Democratic Party voters have 13 mayoral candidates on their ballots. They don’t have to select just one to face off against Republican and third-party candidates in the November general election; they can choose and rank up to five candidates in order of preference.

With ranked choice voting, it’s not enough for the top candidate to get a plurality of the votes. He or she must have a majority in order to be declared a winner. When the votes are first tallied, if no candidate has crossed the 50 percent threshold, a winner is not declared. Instead, the candidate with the least number of votes is eliminated. Then the votes are tallied again. For each voter who ranked the eliminated candidate as their top choice, their second choice is now counted as their vote. If that’s still not enough for a single candidate to pass 50 percent, the elimination and retabulation continues. When one candidate is able to lay claim to at least 50 percent of the votes, that candidate is named the winner.

With 13 candidates splitting up all the votes, this can get super complicated, and it may be weeks before the actual winner is determined. As it is, the city’s Board of Elections will not begin tabulating the ranked choices until next week, so unless one candidate gets 50 percent of the vote tonight (which seems extremely unlikely), New Yorkers are in for a wait.

The politics of these elections change a bit when ranked choice voting is used, encouraging alliances between candidates in the hopes that voters will rank them first and second, increasing both of their chances of winning as other candidates are eliminated. This happened in San Francisco, which also has ranked choice voting for mayoral elections, when two candidates teamed up in 2018 in the hopes that one of them would overtake London Breed. They were unsuccessful and Breed ended up winning anyway.

In New York City, candidates Andrew Yang and Kathryn Garcia have been campaigning together in the hopes voters will rank them together and push current front-runner Eric Adams down the ballots. As Reason‘s Matt Welch noted yesterday, this provoked a rather strange response from Adams that their politicking is a form of “voter suppression,” the idea being that ranked choice voting is somehow a mechanism for deemphasizing the power of black voters.
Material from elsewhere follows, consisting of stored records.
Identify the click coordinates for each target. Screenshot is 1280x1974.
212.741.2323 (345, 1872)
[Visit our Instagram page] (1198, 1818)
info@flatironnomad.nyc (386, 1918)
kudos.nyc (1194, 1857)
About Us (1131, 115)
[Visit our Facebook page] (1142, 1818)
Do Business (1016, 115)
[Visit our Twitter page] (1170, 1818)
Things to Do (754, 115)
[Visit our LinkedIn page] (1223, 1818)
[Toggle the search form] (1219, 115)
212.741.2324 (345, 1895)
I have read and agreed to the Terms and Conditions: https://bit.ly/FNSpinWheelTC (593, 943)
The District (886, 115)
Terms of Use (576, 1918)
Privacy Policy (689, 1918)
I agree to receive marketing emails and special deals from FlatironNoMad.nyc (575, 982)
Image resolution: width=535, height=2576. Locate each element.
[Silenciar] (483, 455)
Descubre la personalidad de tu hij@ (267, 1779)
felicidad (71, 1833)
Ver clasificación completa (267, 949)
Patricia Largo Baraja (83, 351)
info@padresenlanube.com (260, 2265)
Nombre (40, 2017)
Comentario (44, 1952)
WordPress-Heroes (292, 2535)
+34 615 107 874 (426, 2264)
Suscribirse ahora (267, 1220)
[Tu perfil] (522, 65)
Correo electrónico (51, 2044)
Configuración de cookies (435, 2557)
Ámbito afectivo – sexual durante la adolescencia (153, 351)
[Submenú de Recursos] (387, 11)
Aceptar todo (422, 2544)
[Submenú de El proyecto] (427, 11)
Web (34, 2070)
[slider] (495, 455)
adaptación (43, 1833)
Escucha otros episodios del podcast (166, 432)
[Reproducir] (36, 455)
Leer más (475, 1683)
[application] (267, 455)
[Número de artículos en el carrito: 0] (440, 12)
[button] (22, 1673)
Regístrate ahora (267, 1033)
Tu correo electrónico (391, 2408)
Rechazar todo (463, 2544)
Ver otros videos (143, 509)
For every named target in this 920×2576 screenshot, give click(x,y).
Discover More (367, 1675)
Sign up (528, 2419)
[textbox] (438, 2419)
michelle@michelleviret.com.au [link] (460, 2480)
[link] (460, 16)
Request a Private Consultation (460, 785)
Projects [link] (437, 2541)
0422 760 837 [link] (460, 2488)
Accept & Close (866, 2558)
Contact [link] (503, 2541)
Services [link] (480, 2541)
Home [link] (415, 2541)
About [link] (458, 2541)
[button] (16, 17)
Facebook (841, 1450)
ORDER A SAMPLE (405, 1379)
That’s an absurd—almost backward—reading of what happens when ranked choice voting is used. The end result in San Francisco was that a black woman became mayor! Fellow candidate Maya Wiley blasted Adams’ argument in a statement, saying that “using racism charges to undermine confidence in ranked choice voting is cynical, self-interested, and dangerous.” She continued:

Ranked Choice Voting protects the voice of Black and brown voters. Studies have shown that Ranked Choice Voting has a positive impact on candidates or voters of color. Here in New York City, Ranked Choice Voting will prevent a run-off election, which would see significant drop off, especially in communities of color.

Ranked Choice Voting—or alliances formed from it—is not voter suppression, it’s not a poll tax and to compare it to that denigrates the work of so many who have come before us.

In May, FairVote, a nonprofit organization that promotes ranked choice voting, produced a study showing that minority candidates actually benefit from the system, and found that black and Latino candidates found their vote totals growing between tabulation rounds at a higher rate than white candidates. When voters aren’t forced to choose just one candidate, they’re more likely to cross racial and ethnic lines when ranking candidates.

Ranked choice voting also benefits candidates from third parties because voters don’t have to “throw their vote away” to select a Libertarian or Green Party candidate.

That’s not important for this primary, but it does also allow for a diversity of candidate positions within a single dominant party. It’s extremely likely that whoever wins the Democratic primary in New York City is going to be the next mayor. Ranked choice voting allows the city’s Democrats to better shape what kind of Democrat is going to lead.